Da quel momento Ben Gunn agisce nella storia come una specie di strumento del fato. È lui a uccidere uno degli uomini della ciurmaglia di Silver, sorprendendolo nel sonno dopo una notte di baldoria, e a seminare il panico tra i pirati. È lui a giocare Long John simulando la voce spettrale del defunto Flint e ritardandone l’arrivo al nascondiglio del tesoro, è lui che permette ai “buoni” di catturare il cuoco-pirata. Ma poi lo stesso Ben consente a Silver di fuggire, tutto solo su una lancia, approfittando di uno scalo durante il viaggio di ritorno e di una momentanea assenza dell’equipaggio a bordo dell’Hispaniola.

Quello che sembra, a prima vista, un puro espediente narrativo, e perfino logoro, assume però, a un esame più accurato, un evidente valore simbolico. C’è, nel racconto di Stevenson, qualcosa di sottilmente morale (o moralistico), in netto contrasto coi canoni del tempo. Qualcosa che anticipa l’allegoria tutta morale di dottor Jekyll e mister Hyde.

Per tutta la narrazione Silver sprizza un carisma diabolico, dà prova di un ingegno sottile e luciferino. Maestro di giravolte, si ostina a smentire ogni previsione ragionevole sul suo atteggiamento, provocando continui colpi di scena. Pare che Stevenson si diverta a mettere nel pirata con la gruccia un dettaglio infernale, a circondarlo di un’aura demoniaca, una veste di sovrumana malizia, come per sconfessare il “fervore positivistico” della sua epoca.
^^^^
- CONSEGNA
Riproduci per intero, parola per parola, il brano scelto qui sopra su Ben Gunn e Silver.

- DATI FORNITI
^^^^
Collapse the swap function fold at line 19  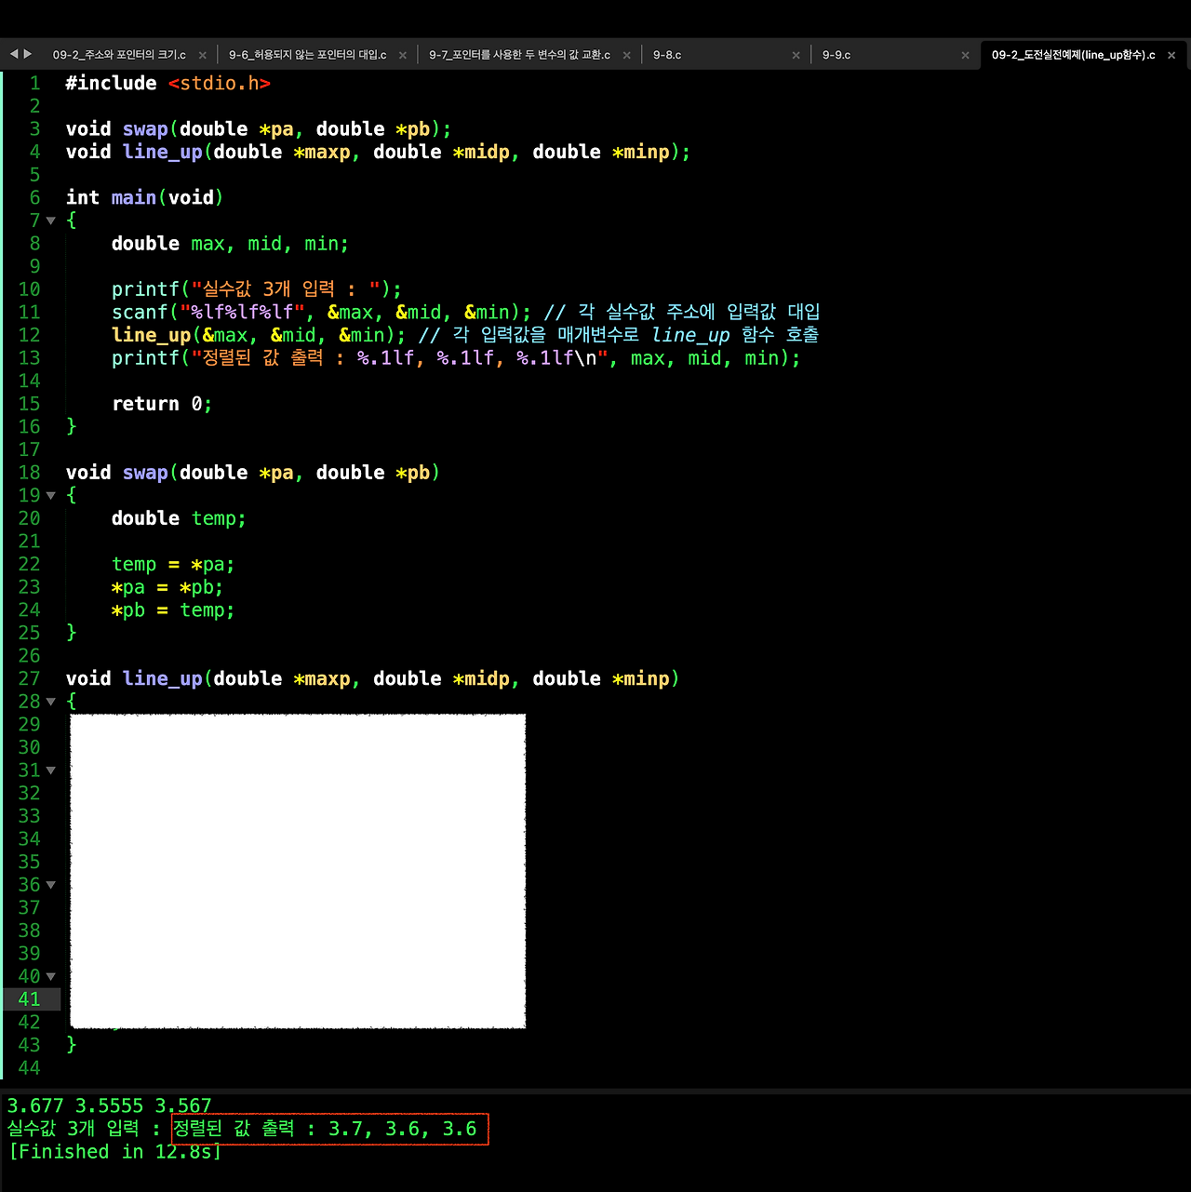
^^^^
- RISPOSTA ALL'ESERCIZIO
Da quel momento Ben Gunn agisce nella storia come una specie di strumento del fato. È lui a uccidere uno degli uomini della ciurmaglia di Silver, sorprendendolo nel sonno dopo una notte di baldoria, e a seminare il panico tra i pirati. È lui a giocare Long John simulando la voce spettrale del defunto Flint e ritardandone l’arrivo al nascondiglio del tesoro, è lui che permette ai “buoni” di catturare il cuoco-pirata. Ma poi lo stesso Ben consente a Silver di fuggire, tutto solo su una lancia, approfittando di uno scalo durante il viaggio di ritorno e di una momentanea assenza dell’equipaggio a bordo dell’Hispaniola.

Quello che sembra, a prima vista, un puro espediente narrativo, e perfino logoro, assume però, a un esame più accurato, un evidente valore simbolico. C’è, nel racconto di Stevenson, qualcosa di sottilmente morale (o moralistico), in netto contrasto coi canoni del tempo. Qualcosa che anticipa l’allegoria tutta morale di dottor Jekyll e mister Hyde.

Per tutta la narrazione Silver sprizza un carisma diabolico, dà prova di un ingegno sottile e luciferino. Maestro di giravolte, si ostina a smentire ogni previsione ragionevole sul suo atteggiamento, provocando continui colpi di scena. Pare che Stevenson si diverta a mettere nel pirata con la gruccia un dettaglio infernale, a circondarlo di un’aura demoniaca, una veste di sovrumana malizia, come per sconfessare il “fervore positivistico” della sua epoca.